Macron, por sua vez, terá que evitar uma armadilha que enlaçou seus antecessores Nicolas Sarkozy e François Hollande. Ambos se acostumaram muito com a chanceler alemã Angela Merkel, e assim não puderam confrontar o governo alemão quando necessário. Por exemplo, eu apostaria que se a França tivesse feito mais para desafiar a oposição da Alemanha aos Eurobonds, os populistas antieuropeus na esquerda e na direita não teriam ganho o impulso político que têm nos últimos anos. Às vezes é necessário um conflito construtivo na Europa.

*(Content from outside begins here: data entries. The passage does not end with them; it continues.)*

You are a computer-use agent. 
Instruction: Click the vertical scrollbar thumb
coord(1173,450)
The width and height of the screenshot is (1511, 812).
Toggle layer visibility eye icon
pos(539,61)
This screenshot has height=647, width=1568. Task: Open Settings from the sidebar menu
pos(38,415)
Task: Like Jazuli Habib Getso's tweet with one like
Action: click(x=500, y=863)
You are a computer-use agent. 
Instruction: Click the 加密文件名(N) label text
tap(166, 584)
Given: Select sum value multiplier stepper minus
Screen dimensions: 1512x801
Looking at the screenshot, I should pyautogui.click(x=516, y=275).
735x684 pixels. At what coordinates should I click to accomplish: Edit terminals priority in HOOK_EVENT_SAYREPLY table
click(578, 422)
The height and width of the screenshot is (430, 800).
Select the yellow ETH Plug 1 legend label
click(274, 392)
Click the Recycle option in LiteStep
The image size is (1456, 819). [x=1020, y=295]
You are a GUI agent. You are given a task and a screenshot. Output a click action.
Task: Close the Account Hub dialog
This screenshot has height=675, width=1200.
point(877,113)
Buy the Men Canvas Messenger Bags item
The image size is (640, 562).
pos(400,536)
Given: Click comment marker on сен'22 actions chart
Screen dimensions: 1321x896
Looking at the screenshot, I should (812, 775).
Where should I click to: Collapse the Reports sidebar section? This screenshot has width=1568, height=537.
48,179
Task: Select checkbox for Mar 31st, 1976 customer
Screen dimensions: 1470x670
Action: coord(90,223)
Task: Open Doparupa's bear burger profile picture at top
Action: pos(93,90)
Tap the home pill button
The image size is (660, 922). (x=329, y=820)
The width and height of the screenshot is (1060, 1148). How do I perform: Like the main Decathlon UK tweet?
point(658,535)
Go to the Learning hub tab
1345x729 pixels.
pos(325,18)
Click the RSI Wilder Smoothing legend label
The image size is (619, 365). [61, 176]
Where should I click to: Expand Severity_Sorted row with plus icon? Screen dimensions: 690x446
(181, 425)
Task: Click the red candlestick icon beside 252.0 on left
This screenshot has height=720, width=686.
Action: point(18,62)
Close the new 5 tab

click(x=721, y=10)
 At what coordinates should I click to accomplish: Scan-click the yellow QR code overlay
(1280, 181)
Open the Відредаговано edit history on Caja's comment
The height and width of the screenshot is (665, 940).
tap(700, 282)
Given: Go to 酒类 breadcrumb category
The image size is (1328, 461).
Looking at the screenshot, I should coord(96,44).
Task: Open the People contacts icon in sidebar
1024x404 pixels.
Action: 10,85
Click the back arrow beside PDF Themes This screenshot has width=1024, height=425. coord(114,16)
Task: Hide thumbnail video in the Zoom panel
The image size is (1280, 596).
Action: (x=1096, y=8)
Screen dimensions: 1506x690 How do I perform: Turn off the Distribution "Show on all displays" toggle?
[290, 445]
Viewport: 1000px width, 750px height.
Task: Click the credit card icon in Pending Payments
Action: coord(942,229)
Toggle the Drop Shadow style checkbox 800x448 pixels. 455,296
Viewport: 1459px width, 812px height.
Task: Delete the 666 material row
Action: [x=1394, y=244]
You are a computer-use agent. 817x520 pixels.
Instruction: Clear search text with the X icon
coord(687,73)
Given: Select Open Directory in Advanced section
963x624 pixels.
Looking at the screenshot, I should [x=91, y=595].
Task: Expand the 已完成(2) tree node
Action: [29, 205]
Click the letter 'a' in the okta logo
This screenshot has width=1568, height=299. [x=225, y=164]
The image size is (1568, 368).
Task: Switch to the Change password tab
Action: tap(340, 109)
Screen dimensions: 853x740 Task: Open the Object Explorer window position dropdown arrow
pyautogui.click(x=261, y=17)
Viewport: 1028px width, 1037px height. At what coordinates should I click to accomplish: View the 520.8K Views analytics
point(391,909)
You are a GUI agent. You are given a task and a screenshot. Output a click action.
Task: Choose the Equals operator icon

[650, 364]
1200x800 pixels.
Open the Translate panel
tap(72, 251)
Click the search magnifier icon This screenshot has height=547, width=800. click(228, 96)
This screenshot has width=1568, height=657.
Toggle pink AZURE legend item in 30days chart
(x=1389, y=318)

Sem isso, o que a UE defende permanece obscuro.

Como a eleição presidencial francesa chega à sua conclusão, a descrição da Europa como uma "comunidade de destino" ainda é verdadeira, mesmo após 60 anos. Em 7 de maio, a França decidirá não apenas o seu próprio destino, mas também o da UE. Os europeus devem se alegrar - mas então eles devem começar a trabalhar.

Joschka Fischer foi ministro das Relações Exteriores da Alemanha e vice-chanceler de 1998 a 2005 e um líder no Partido Verde Alemão por quase 20 anos.